On a recent typical day, 2.6 million people in 232 different countries, encounter newly discovered malware - a Microsoft investigation found. These attacks were comprised of 1.7 million distinct, first-seen malware and 60% of these campaigns were finished within the hour. Today, malware is on a scale that human cyber security efforts simply cannot handle, raising the question - can we use artificial intelligence (AI) to stop hackers?
This question was posed by cybersecurity experts at the Black Hat conference in Las Vegas last week and, at first, it may seem straightforward but it gets a little more complicated when you consider it more deeply. AI is often considered as being able to do anything and everything but hackers are experts at exploiting such technologies, so relying on AI too much could be playing into the hands of the people you are trying to stop say critics.
“What’s happening is a little concerning, and in some cases even dangerous,” warns Raffael Marty of human-centric cyber security firm Forcepoint, who believes that many cyber security companies are only developing AI solutions because of all the hype around the technology. He fears that this trend will result in a false sense of security and greater success for hackers, often without even being detected.
He highlights products that include “supervised learning,” where companies must choose and label the data sets that their algorithms are trained on, by tagging malware code and “clean” code for example. By using supervised learning, firms can release products quickly but inevitably roll-out information that hasn’t been thoroughly scrubbed of anomalies, leaving holes in the AI’s ability to detect threats. Furthermore, if attackers were to get access to the system they could easily switch labels, ensuring malware is seen as clean without anyone realizing.
“The bad guys don’t even need to tamper with the data,” says Martin Giles, the San Francisco bureau chief of MIT Technology Review who also attended the cybersecurity event. “Instead, they could work out the features of code that a model is using to flag malware and then remove these from their own malicious code so the algorithm doesn’t catch it.”
However, “using machine learning and AI to help automate threat detection and response can ease the burden on employees, and potentially help identify threats more efficiently than other software-driven approaches,” Giles added. It’s for this reason that the use of AI for cybersecurity persists and, if flaws can be reduced, could become the centerpiece of the fight against hackers and other malicious cyber threats.

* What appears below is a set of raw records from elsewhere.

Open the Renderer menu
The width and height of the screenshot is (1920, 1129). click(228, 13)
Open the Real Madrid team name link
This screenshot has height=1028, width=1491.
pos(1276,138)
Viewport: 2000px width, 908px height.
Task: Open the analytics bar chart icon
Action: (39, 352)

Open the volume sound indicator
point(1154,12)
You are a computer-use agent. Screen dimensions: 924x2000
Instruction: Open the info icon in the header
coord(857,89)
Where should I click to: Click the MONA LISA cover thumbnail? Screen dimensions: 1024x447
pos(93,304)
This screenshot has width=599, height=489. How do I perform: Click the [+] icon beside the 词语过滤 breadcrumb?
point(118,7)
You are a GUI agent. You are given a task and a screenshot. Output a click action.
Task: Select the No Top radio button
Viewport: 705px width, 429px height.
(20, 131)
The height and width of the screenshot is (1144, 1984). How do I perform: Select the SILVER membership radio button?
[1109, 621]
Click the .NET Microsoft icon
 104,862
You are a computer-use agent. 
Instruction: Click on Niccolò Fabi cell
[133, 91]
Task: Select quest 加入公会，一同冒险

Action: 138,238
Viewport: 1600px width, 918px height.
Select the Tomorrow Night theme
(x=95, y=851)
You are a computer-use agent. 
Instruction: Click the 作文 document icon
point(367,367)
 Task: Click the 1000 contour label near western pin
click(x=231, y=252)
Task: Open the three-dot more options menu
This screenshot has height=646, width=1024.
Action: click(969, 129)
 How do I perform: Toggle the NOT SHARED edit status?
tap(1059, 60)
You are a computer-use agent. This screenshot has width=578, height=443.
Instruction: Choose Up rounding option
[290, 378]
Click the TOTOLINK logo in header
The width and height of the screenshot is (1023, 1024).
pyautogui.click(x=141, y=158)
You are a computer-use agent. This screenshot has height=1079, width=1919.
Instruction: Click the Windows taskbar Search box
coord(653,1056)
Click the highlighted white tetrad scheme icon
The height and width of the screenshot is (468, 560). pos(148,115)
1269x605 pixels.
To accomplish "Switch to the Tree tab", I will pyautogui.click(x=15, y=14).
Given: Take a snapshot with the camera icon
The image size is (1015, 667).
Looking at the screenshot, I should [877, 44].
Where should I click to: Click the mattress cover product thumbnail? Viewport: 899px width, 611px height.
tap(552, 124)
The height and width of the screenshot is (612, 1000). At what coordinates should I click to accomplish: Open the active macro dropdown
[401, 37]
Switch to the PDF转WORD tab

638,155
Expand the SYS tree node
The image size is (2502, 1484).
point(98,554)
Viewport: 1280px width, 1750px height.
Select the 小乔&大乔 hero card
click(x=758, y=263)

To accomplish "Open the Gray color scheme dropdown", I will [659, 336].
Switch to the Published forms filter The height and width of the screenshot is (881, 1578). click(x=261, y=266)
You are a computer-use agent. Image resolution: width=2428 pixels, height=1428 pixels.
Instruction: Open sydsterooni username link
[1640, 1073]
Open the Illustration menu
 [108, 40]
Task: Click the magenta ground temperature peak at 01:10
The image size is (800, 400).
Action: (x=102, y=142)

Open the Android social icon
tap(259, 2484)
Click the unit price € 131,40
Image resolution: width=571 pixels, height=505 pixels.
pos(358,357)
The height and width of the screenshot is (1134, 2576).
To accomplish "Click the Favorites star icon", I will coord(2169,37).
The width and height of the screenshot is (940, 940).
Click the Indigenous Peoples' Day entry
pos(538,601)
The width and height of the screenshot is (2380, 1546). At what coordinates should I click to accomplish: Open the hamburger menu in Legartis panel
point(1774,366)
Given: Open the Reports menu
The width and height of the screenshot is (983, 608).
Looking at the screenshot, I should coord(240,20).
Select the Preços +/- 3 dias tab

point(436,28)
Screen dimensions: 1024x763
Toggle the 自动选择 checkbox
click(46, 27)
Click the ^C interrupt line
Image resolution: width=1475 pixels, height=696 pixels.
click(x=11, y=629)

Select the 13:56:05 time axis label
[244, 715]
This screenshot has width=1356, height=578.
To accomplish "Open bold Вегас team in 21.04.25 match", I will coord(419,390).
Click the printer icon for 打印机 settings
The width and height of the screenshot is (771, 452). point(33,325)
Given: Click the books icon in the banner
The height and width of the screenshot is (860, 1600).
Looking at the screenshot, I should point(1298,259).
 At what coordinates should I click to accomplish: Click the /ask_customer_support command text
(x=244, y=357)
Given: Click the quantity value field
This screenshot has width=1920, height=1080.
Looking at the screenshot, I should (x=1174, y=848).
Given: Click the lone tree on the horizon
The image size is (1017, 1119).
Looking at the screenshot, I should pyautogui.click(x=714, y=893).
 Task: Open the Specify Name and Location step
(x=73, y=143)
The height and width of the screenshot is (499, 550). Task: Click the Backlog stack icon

The risk of overreliance is when a single, master algorithm, is used to drive the security system, suggest Holly Stewart and Jugal Parikh of Microsoft. The danger, they say, is that if that single algorithm is compromised, there would be no backup to flag the issue, meaning the problem would be left unnoticed. Their team from Microsoft, however, have develop a solution to overcome this issue and still benefit from the automation offered by AI.
“Humans are susceptible to social engineering. Machines are susceptible to tampering. Machine learning is vulnerable to adversarial attacks,” said Stewart, Parikh, and their colleague Randy Treit during a presentation at Black Hat. The team confirmed that security researchers have even been able to successfully attack deep learning models used to classify malware to completely change their predictions by only accessing the output label of the model for the input samples fed by the attacker.
“In our layered machine learning approach, defeating one layer does not mean evading detection, as there are still opportunities to detect the attack at the next layer, albeit with an increase in time to detect,” the Microsoft speakers said. “To prevent detection of first-seen malware, an attacker would need to find a way to defeat each of the first three layers in our ML-based protection stack.”
Marty and other critics, however, still fear that is not enough. They highlight that the more complex an algorithm gets, the more difficult it is to understand decisions made by the AI. “No one really knows how the most advanced algorithms do what they do. That could be a problem,” says Will Knight, in an article entitled ‘The Dark Secret at the Heart of AI.’ For many, when it comes to protecting our physical or cyber security, that mystery could be a little too scary for comfort.